WORK TO COMPLETE: Could the data below be copied exactly, minus the pictures?

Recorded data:

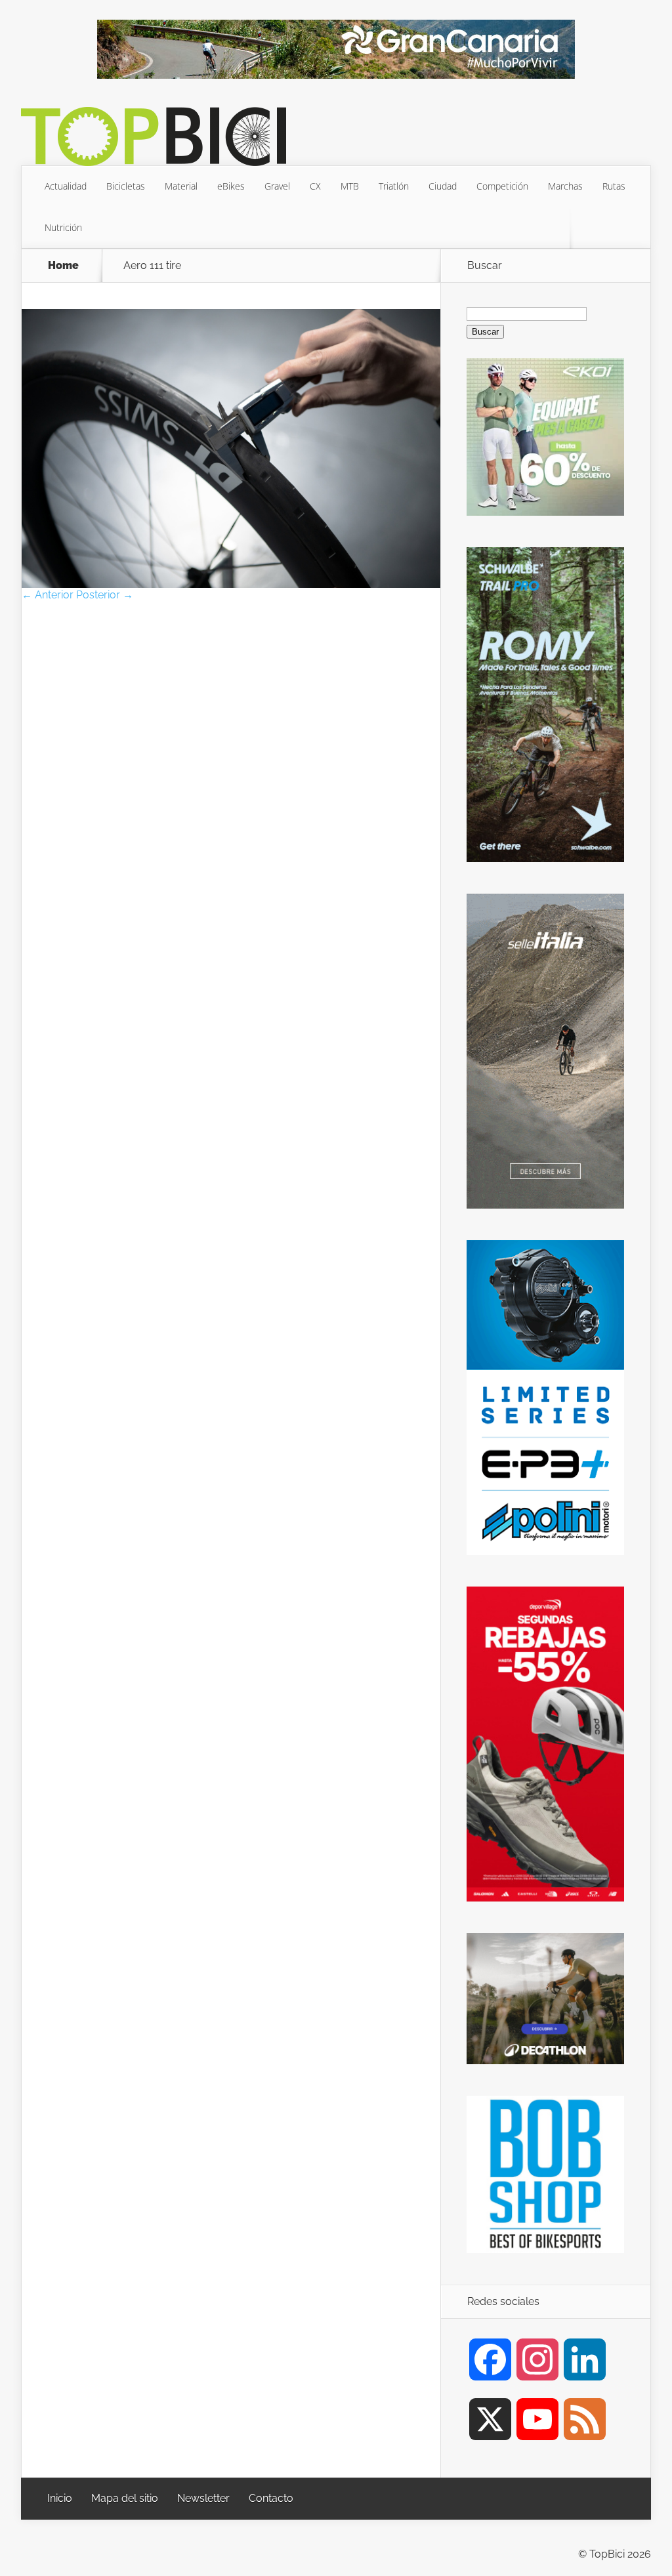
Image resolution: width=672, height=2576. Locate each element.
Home (63, 265)
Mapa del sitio (124, 2498)
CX (315, 186)
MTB (350, 186)
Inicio (59, 2498)
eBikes (231, 186)
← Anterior (48, 595)
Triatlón (394, 186)
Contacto (271, 2498)
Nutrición (63, 227)
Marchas (565, 186)
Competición (502, 186)
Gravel (277, 186)
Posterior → (104, 595)
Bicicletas (125, 186)
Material (181, 186)
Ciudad (443, 186)
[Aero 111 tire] (231, 584)
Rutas (613, 186)
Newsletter (203, 2498)
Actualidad (66, 186)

PROBLEM SOLUTION:
Image resolution: width=672, height=2576. Locate each element.
Home (63, 265)
Mapa del sitio (124, 2498)
CX (315, 186)
MTB (350, 186)
Inicio (59, 2498)
eBikes (231, 186)
← Anterior (48, 595)
Triatlón (394, 186)
Contacto (271, 2498)
Nutrición (63, 227)
Marchas (565, 186)
Competición (502, 186)
Gravel (277, 186)
Posterior → (104, 595)
Bicicletas (125, 186)
Material (181, 186)
Ciudad (443, 186)
[Aero 111 tire] (231, 584)
Rutas (613, 186)
Newsletter (203, 2498)
Actualidad (66, 186)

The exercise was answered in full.